Female composers are not that common and so it was a pleasure to be introduced to Marie Jaëll and her Cello Concerto from 1882.  She was a pupil of Camille Saint-Saëns and Liszt.  Marie Jaëll probably represents the most authoritative and accomplished expression of the nineteenth century woman musician.  In spite of her coming from the provinces and despite the heavy social restrictions imposed on artists of her gender, she nonetheless succeeded in being recognized as a virtuoso, a composer and as a teacher.  Support from her husband – the Austrian pianist Alfred Jaëll – greatly contributed to the positive reception of her initial works for the piano, but it was by herself, armed with her talent and her resolve in the latter part of her life, that she faced up to the Parisian hurly-burly in which she proved herself to be one of its distinctive figures. While her learning method is still taught in various different countries, little interest thus far has been shown in her music, which in the greater part is held in the Bibliothèque Nationale et Universitaire in Strasbourg. Formidable and ambitious symphonic works are revealed on this book-cd as well as a significant facet of her compositions for the piano [Source; Wikipedia].

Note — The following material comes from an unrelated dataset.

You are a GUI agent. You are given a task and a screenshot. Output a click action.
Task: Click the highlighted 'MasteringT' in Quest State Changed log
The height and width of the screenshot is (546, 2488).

We then heard an extract from Schubert’s Piano Trio No 2 in E flat.  Also by contrast – and harking back to the Venetian evening last month, part of Marcello’s music based on Psalm 11.

Rameau is not a composer we have heard much of at the Society so it was interesting to hear the lively Musette and Tambourin en rondeau pour Terpsicore.  Not much is known about his life and he was fairly obscure for many years.  There has been something of a revival in recent years and his pieces now appear in concerts.

Another American composer – albeit of Armenian and Scottish descent – is Alan Hovhaness who was another prolific composer who was very popular in the ’50s and ’60s but is less heard today.

Finally, a familiar composer to the Society – Gerald Finzi and his Romance for String Orchestra.  There is something in Finzi’s music that seems to capture a sense of a pre First World War world of lazy afternoons in the country.

Next meeting on 28 November on Mozart.